Swissvale has a lot of good things going for it from an urban perspective. It’s located at the end of the Pittsburgh East Busway, providing convenient access to downtown. Regent Square and Frick Park are nearby as well. Swissvale still retains much of its housing stock and traditional main street, which is centered around a Bus Rapid Transit (BRT) stop.
There are signs that investment is picking up in Swissvalle, especially in the western and more stabilized western half of the borough. Increased targeted investment in the urban commercial district would go a long way towards making this a quality urban district.
|URBAN STRENGTHS |
* Solid public transit access throughout most of Swissvale. And good access to Downtown Pittsburgh and Oakland.
* Excellent economic and generational diversity and decent racial and diversity.
* Great range of for sale housing starting at around 40K for the rougher product to 300K for the best housing in the most stable streets. Rentals are on the cheap side with 1-bedrooms ranging from $500-$800 and 2-bedrooms anywhere from $800-$1,300. Lots of rental product.

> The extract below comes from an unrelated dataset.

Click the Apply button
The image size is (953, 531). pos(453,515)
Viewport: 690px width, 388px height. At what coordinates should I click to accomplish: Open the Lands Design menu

* While set in a strip mark, the Edgewood Shopping Center provides residents lots of important neighborhood amenities (i.e. Liquor store, Supermarket, clothing stores, banks, etc.). In the traditional main streets along Monongahela and Noble St there are some neighborhood shops, cafes, restaurants, some boutiques, churches, and the public library.
* Recreational amenities can be limited depending on where you live. Residents in Swisshelm and the western edge of Swissvale have great access to 9 mile run and Frick Park but only 3 other small parks throughout.
* Cultural amenities pretty limited. There are some restaurants, bars, and cafes but not theaters or museums. One is about a mile though from Regent Square, which hosts many restaurants, bars, and cafes.
* A fair amount of blight and vacancy still exists throughout.
* Several walkable schools within Swisshelm but generally poor ratings.
* ADA infrastructure is a mixed bag. Generally there are curb cuts, but often not ADA compliant infrastructure.
* Not much modern architecture, and what does exist is pretty suburban.